**RECORDED INFORMATION:**
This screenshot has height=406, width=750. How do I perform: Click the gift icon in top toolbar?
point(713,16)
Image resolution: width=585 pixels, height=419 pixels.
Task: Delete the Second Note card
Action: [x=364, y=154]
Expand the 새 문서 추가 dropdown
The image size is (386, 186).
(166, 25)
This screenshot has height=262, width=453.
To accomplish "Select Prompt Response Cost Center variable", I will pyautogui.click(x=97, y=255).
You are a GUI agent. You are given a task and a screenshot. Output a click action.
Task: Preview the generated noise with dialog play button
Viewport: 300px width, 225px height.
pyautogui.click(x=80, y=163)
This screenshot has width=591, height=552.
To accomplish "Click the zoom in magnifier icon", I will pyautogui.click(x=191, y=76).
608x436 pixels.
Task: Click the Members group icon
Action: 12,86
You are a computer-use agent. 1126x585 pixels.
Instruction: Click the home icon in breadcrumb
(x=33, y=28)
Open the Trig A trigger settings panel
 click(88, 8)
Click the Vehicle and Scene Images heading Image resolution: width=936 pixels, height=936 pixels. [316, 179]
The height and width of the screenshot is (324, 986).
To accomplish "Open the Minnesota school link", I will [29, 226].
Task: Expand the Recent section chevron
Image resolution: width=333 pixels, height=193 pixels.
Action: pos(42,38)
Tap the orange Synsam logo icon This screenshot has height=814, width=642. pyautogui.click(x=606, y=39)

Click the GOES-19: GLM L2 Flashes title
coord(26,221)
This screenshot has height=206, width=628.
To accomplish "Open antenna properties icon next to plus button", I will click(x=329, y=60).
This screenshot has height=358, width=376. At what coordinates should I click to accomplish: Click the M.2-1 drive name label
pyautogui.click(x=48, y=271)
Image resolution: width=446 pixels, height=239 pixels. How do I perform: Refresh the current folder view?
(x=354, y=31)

**EXERCISE DESCRIPTION:** The lines from the one holding "Task: Expand the Recent section chevron" to the last line of the entries, both included: retype them exactly and give nothing else.

**YOUR SOLUTION:**
Task: Expand the Recent section chevron
Image resolution: width=333 pixels, height=193 pixels.
Action: pos(42,38)
Tap the orange Synsam logo icon This screenshot has height=814, width=642. pyautogui.click(x=606, y=39)

Click the GOES-19: GLM L2 Flashes title
coord(26,221)
This screenshot has height=206, width=628.
To accomplish "Open antenna properties icon next to plus button", I will click(x=329, y=60).
This screenshot has height=358, width=376. At what coordinates should I click to accomplish: Click the M.2-1 drive name label
pyautogui.click(x=48, y=271)
Image resolution: width=446 pixels, height=239 pixels. How do I perform: Refresh the current folder view?
(x=354, y=31)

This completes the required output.